Stored data:
========

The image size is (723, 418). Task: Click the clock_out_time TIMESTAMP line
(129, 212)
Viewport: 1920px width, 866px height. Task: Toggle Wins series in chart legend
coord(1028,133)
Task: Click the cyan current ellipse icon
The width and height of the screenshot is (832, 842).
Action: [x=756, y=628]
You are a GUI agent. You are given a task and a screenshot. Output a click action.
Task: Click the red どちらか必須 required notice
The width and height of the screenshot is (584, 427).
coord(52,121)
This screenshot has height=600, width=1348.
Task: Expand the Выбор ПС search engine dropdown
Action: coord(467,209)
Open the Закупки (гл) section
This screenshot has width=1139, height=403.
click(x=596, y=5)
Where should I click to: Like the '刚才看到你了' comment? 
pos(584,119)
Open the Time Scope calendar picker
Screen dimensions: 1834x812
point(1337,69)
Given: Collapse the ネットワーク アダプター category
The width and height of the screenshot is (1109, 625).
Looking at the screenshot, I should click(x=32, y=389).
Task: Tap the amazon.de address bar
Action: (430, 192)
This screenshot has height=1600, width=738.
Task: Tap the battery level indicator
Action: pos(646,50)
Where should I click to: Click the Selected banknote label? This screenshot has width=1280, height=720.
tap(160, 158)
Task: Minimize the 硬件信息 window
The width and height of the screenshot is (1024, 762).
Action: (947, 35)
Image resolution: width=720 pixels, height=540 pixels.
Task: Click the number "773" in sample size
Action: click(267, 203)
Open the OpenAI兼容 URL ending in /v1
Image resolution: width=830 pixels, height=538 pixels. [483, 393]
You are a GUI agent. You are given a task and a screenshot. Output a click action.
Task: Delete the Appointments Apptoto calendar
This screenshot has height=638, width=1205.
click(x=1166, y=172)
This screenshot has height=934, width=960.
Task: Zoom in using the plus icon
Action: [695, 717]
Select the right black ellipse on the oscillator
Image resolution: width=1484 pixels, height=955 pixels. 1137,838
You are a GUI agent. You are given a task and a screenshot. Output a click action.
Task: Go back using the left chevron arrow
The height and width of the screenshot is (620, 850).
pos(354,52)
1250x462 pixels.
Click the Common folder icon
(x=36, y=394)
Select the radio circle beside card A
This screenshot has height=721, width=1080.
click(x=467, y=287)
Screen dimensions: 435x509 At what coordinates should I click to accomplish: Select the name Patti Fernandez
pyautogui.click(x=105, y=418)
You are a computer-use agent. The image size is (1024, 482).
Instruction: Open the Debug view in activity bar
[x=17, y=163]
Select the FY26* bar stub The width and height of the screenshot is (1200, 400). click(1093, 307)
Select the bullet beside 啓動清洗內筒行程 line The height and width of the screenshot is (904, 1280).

========

THE PROBLEM: Each line from the one with "Where should I click to: Click" through the end of the entries above must be set down exactly, both end lines included, and no other line may appear.

YOUR RESPONSE:
Where should I click to: Click the Selected banknote label? This screenshot has width=1280, height=720.
tap(160, 158)
Task: Minimize the 硬件信息 window
The width and height of the screenshot is (1024, 762).
Action: (947, 35)
Image resolution: width=720 pixels, height=540 pixels.
Task: Click the number "773" in sample size
Action: click(267, 203)
Open the OpenAI兼容 URL ending in /v1
Image resolution: width=830 pixels, height=538 pixels. [483, 393]
You are a GUI agent. You are given a task and a screenshot. Output a click action.
Task: Delete the Appointments Apptoto calendar
This screenshot has height=638, width=1205.
click(x=1166, y=172)
This screenshot has height=934, width=960.
Task: Zoom in using the plus icon
Action: [695, 717]
Select the right black ellipse on the oscillator
Image resolution: width=1484 pixels, height=955 pixels. 1137,838
You are a GUI agent. You are given a task and a screenshot. Output a click action.
Task: Go back using the left chevron arrow
The height and width of the screenshot is (620, 850).
pos(354,52)
1250x462 pixels.
Click the Common folder icon
(x=36, y=394)
Select the radio circle beside card A
This screenshot has height=721, width=1080.
click(x=467, y=287)
Screen dimensions: 435x509 At what coordinates should I click to accomplish: Select the name Patti Fernandez
pyautogui.click(x=105, y=418)
You are a computer-use agent. The image size is (1024, 482).
Instruction: Open the Debug view in activity bar
[x=17, y=163]
Select the FY26* bar stub The width and height of the screenshot is (1200, 400). click(1093, 307)
Select the bullet beside 啓動清洗內筒行程 line The height and width of the screenshot is (904, 1280).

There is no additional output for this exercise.